Imidazole Based Novel Schiff Base: Synthesis, Characterization, Quantum Chemical Calculations, In Silico Investigation of ADMEt Properties and Molecular Docking Simulations against VEGFR2 Protein

Abstract

The potential drug candidate novel Schiff base, 2-(((3-(4-methyl-1H-imidazol-1-yl)5-(trifluoromethyl)phenyl)imino)methyl)phenol (MITPIM) was synthesized by using salicylaldehyde and 1-[3-Amino-5-(trifluoromethyl)phenyl]-4methylimidazole, the precursor of nilotinib used in cancer treatment. It was characterized by using spectroscopic techniques such as 1H-NMR, 13C-NMR, 19FNMR, FT-IR, and UV-Vis. DFT computational technique was used for further investigation. DFT/B3LYP method and the 6-311G(d,p) basis set were used to determine optimized geometry. Then by using optimized geometry and DFT approach three-dimensional molecular electrostatic potential (MEP), vibration frequencies, NMR chemical shift values, HOMOs-LUMOs, and molecular orbital energies were calculated. It was noted that there was good agreement between the experimental and theoretical findings. The ADME and toxicity properties were investigated by using online servers. It was determined from the findings that the MITPIM had good oral bioavailability and minimal toxicity.
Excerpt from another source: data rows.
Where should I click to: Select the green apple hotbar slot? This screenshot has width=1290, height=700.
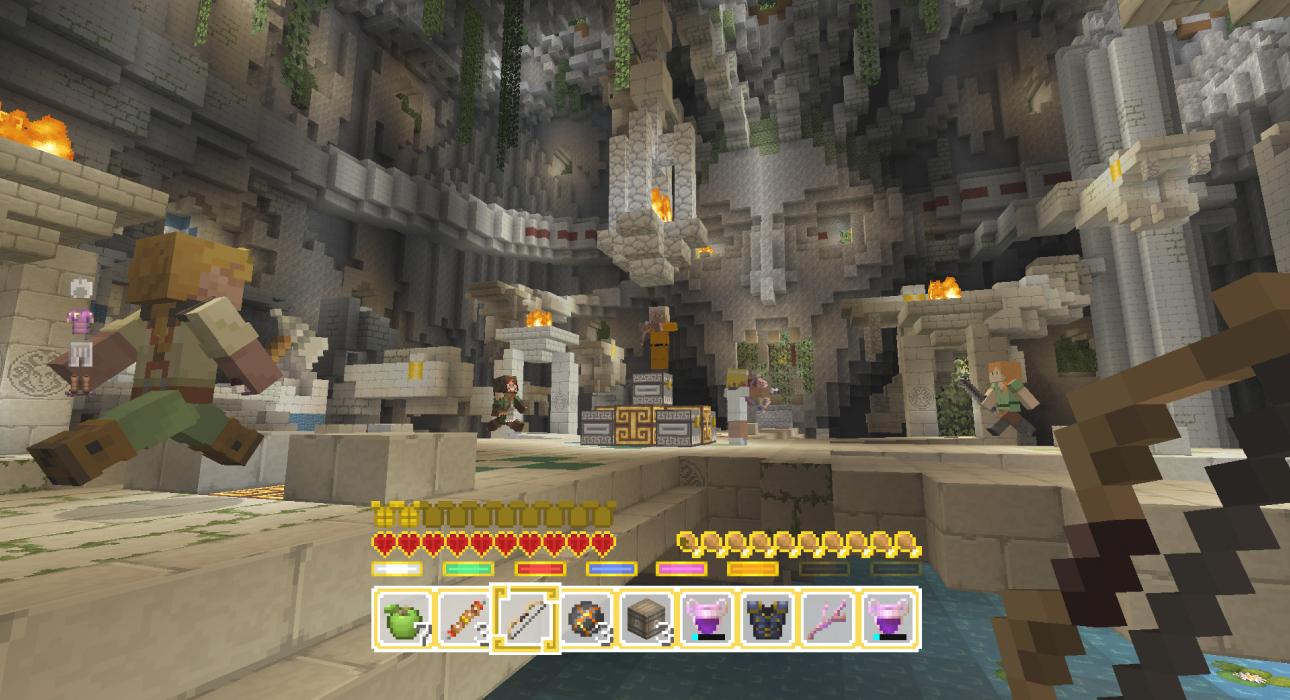[405, 619]
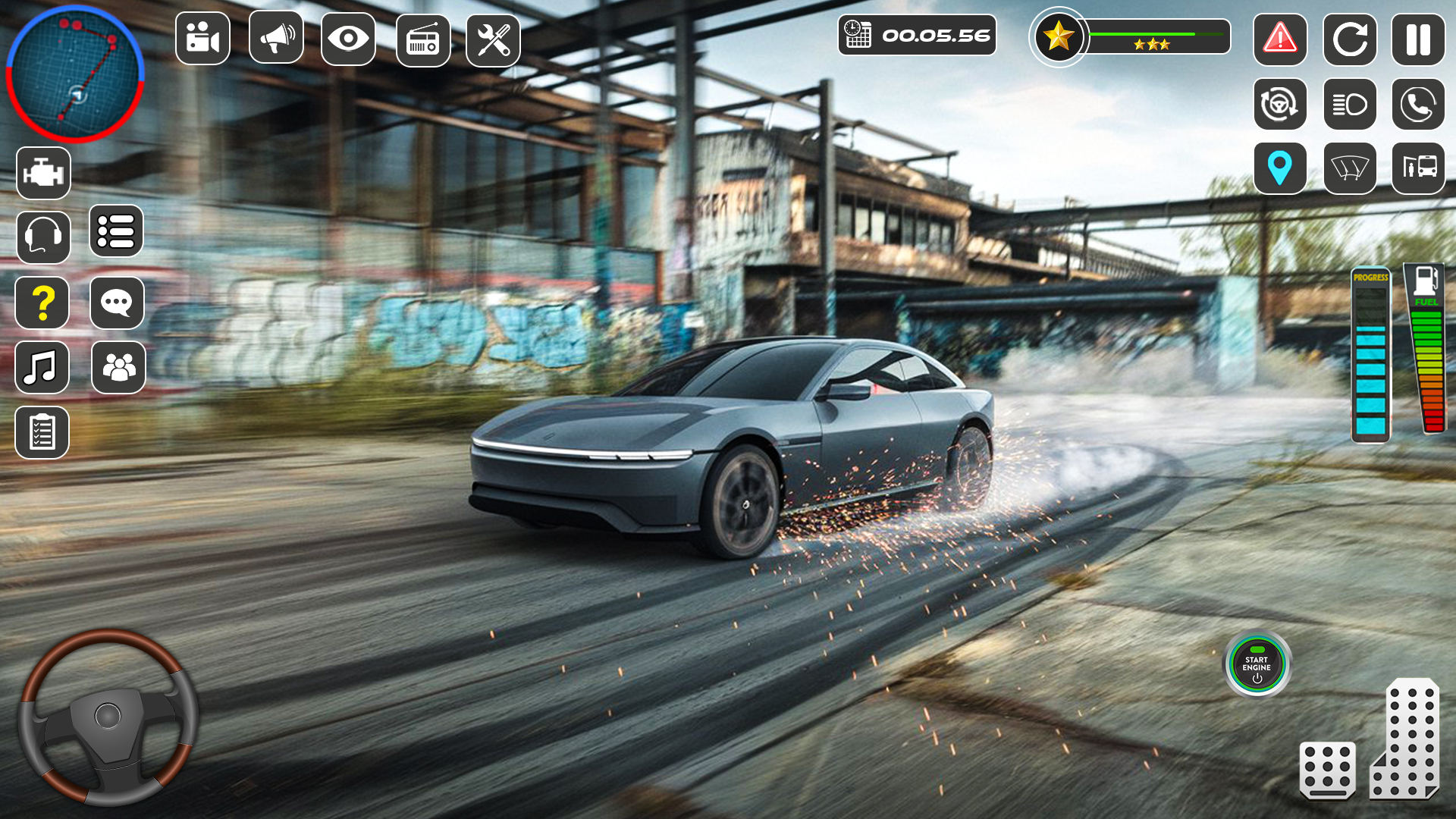Click the engine icon button
The width and height of the screenshot is (1456, 819).
[x=43, y=174]
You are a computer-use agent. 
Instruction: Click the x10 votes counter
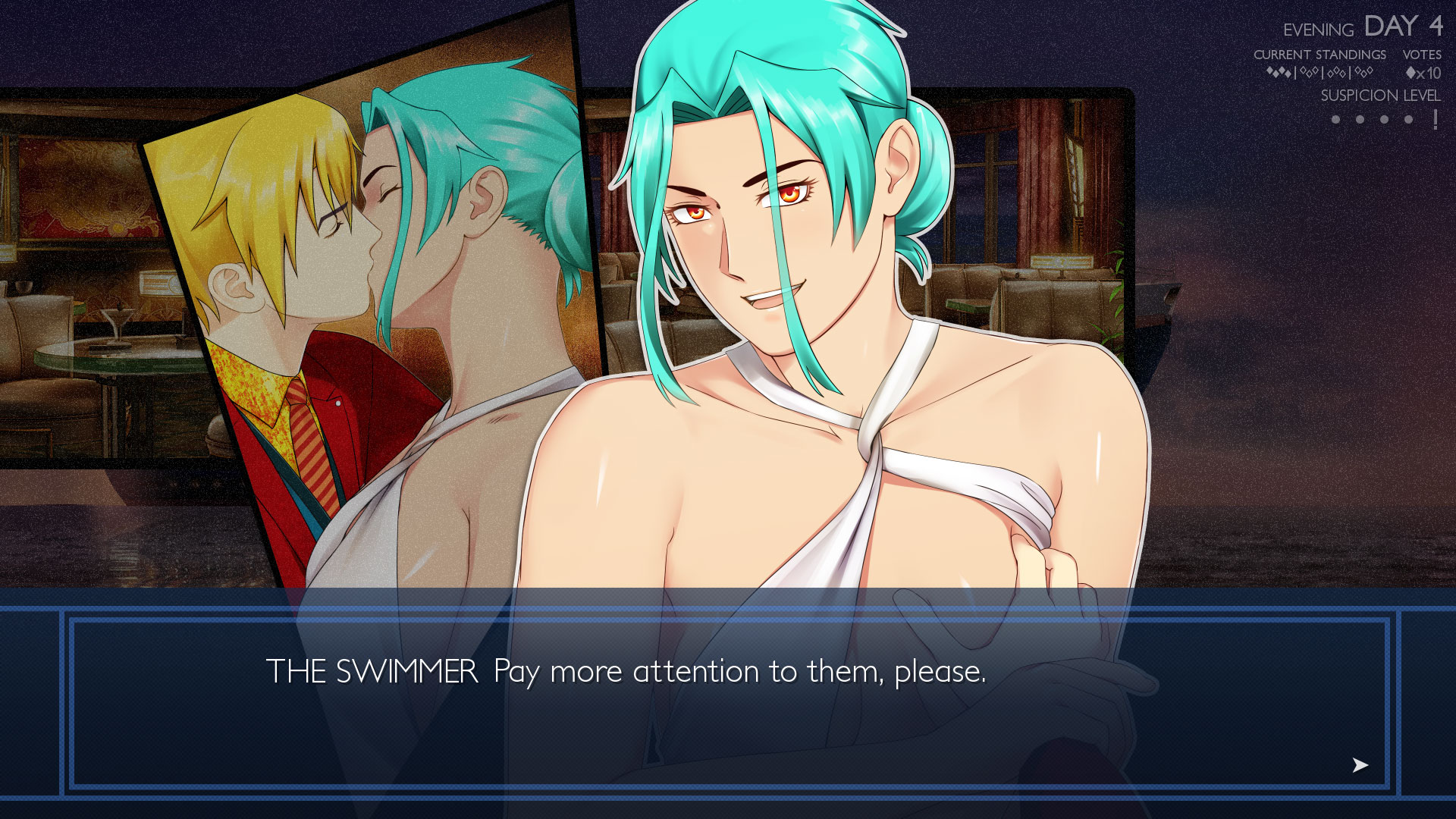1424,73
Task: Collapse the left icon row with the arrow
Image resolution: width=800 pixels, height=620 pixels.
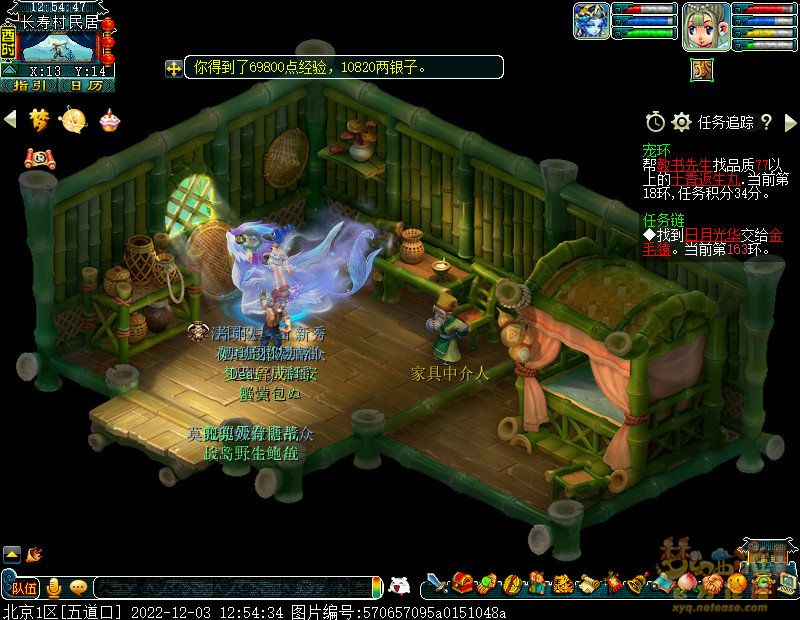Action: coord(10,120)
By using 2XIR protein, the molecular docking simulations of MITPIM were also investigated. The binding energy of the MITPIM-2XIR complex was determined as −9.34 kcal/mol. It was close to nilotinib’s binding energy which was −9.69 kcal/mol. Molecular docking and ADMEt results show that the newly synthesized MITPIM has the potential to be a drug.